Problem description:
An exact transcription of all the data is required.

Data shown:
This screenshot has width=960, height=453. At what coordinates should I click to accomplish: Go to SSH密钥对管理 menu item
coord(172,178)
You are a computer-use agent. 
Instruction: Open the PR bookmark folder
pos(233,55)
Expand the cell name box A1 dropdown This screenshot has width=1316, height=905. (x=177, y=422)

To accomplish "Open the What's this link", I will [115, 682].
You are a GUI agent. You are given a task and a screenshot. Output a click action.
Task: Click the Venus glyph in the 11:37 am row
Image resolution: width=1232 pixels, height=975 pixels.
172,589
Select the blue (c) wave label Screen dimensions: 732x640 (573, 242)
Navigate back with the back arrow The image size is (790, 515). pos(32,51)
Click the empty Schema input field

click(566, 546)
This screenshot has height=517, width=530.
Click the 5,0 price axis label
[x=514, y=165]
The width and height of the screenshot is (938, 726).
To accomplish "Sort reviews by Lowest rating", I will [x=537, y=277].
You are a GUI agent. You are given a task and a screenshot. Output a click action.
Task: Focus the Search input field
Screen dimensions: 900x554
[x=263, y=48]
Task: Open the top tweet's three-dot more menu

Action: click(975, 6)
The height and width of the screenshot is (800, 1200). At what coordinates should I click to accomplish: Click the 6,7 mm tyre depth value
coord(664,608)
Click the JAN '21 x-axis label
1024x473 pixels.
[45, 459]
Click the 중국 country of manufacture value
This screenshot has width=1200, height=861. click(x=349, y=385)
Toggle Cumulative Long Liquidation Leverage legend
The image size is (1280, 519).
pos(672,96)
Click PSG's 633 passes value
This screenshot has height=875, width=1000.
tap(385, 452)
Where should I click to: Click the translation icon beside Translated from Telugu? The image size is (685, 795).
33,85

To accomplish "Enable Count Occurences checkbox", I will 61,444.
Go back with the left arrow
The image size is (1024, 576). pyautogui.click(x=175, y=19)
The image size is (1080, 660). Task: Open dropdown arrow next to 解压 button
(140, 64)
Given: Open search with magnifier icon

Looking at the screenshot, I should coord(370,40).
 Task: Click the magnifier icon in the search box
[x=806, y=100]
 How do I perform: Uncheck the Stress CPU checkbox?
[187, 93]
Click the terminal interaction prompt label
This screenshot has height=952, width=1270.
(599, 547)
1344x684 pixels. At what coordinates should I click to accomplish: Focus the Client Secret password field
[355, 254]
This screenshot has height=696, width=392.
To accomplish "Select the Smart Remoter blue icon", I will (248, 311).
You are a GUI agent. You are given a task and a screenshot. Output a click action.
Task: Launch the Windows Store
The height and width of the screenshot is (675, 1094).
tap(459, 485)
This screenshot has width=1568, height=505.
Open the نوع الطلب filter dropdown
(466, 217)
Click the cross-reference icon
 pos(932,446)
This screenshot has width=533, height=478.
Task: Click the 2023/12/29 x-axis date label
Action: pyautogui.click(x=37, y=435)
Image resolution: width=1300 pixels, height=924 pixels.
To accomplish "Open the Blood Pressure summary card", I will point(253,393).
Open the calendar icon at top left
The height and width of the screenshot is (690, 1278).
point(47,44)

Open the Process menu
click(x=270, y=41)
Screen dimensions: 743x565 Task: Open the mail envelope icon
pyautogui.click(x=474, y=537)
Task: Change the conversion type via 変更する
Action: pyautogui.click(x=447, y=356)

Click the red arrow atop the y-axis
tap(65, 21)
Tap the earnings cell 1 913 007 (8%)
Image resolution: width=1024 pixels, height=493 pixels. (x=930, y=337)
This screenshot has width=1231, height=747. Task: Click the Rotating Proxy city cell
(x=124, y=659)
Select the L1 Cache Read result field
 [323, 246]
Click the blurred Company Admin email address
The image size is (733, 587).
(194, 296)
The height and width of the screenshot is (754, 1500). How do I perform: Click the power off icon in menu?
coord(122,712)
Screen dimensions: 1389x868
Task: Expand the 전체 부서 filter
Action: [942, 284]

Solution for this task:
This screenshot has width=960, height=453. At what coordinates should I click to accomplish: Go to SSH密钥对管理 menu item
coord(172,178)
You are a computer-use agent. 
Instruction: Open the PR bookmark folder
pos(233,55)
Expand the cell name box A1 dropdown This screenshot has width=1316, height=905. (x=177, y=422)

To accomplish "Open the What's this link", I will [115, 682].
You are a GUI agent. You are given a task and a screenshot. Output a click action.
Task: Click the Venus glyph in the 11:37 am row
Image resolution: width=1232 pixels, height=975 pixels.
172,589
Select the blue (c) wave label Screen dimensions: 732x640 (573, 242)
Navigate back with the back arrow The image size is (790, 515). pos(32,51)
Click the empty Schema input field

click(566, 546)
This screenshot has height=517, width=530.
Click the 5,0 price axis label
[x=514, y=165]
The width and height of the screenshot is (938, 726).
To accomplish "Sort reviews by Lowest rating", I will [x=537, y=277].
You are a GUI agent. You are given a task and a screenshot. Output a click action.
Task: Focus the Search input field
Screen dimensions: 900x554
[x=263, y=48]
Task: Open the top tweet's three-dot more menu

Action: click(975, 6)
The height and width of the screenshot is (800, 1200). At what coordinates should I click to accomplish: Click the 6,7 mm tyre depth value
coord(664,608)
Click the JAN '21 x-axis label
1024x473 pixels.
[45, 459]
Click the 중국 country of manufacture value
This screenshot has width=1200, height=861. click(x=349, y=385)
Toggle Cumulative Long Liquidation Leverage legend
The image size is (1280, 519).
pos(672,96)
Click PSG's 633 passes value
This screenshot has height=875, width=1000.
tap(385, 452)
Where should I click to: Click the translation icon beside Translated from Telugu? The image size is (685, 795).
33,85

To accomplish "Enable Count Occurences checkbox", I will 61,444.
Go back with the left arrow
The image size is (1024, 576). pyautogui.click(x=175, y=19)
The image size is (1080, 660). Task: Open dropdown arrow next to 解压 button
(140, 64)
Given: Open search with magnifier icon

Looking at the screenshot, I should coord(370,40).
 Task: Click the magnifier icon in the search box
[x=806, y=100]
 How do I perform: Uncheck the Stress CPU checkbox?
[187, 93]
Click the terminal interaction prompt label
This screenshot has height=952, width=1270.
(599, 547)
1344x684 pixels. At what coordinates should I click to accomplish: Focus the Client Secret password field
[355, 254]
This screenshot has height=696, width=392.
To accomplish "Select the Smart Remoter blue icon", I will (248, 311).
You are a GUI agent. You are given a task and a screenshot. Output a click action.
Task: Launch the Windows Store
The height and width of the screenshot is (675, 1094).
tap(459, 485)
This screenshot has width=1568, height=505.
Open the نوع الطلب filter dropdown
(466, 217)
Click the cross-reference icon
 pos(932,446)
This screenshot has width=533, height=478.
Task: Click the 2023/12/29 x-axis date label
Action: pyautogui.click(x=37, y=435)
Image resolution: width=1300 pixels, height=924 pixels.
To accomplish "Open the Blood Pressure summary card", I will point(253,393).
Open the calendar icon at top left
The height and width of the screenshot is (690, 1278).
point(47,44)

Open the Process menu
click(x=270, y=41)
Screen dimensions: 743x565 Task: Open the mail envelope icon
pyautogui.click(x=474, y=537)
Task: Change the conversion type via 変更する
Action: pyautogui.click(x=447, y=356)

Click the red arrow atop the y-axis
tap(65, 21)
Tap the earnings cell 1 913 007 (8%)
Image resolution: width=1024 pixels, height=493 pixels. (x=930, y=337)
This screenshot has width=1231, height=747. Task: Click the Rotating Proxy city cell
(x=124, y=659)
Select the L1 Cache Read result field
 [323, 246]
Click the blurred Company Admin email address
The image size is (733, 587).
(194, 296)
The height and width of the screenshot is (754, 1500). How do I perform: Click the power off icon in menu?
coord(122,712)
Screen dimensions: 1389x868
Task: Expand the 전체 부서 filter
Action: [942, 284]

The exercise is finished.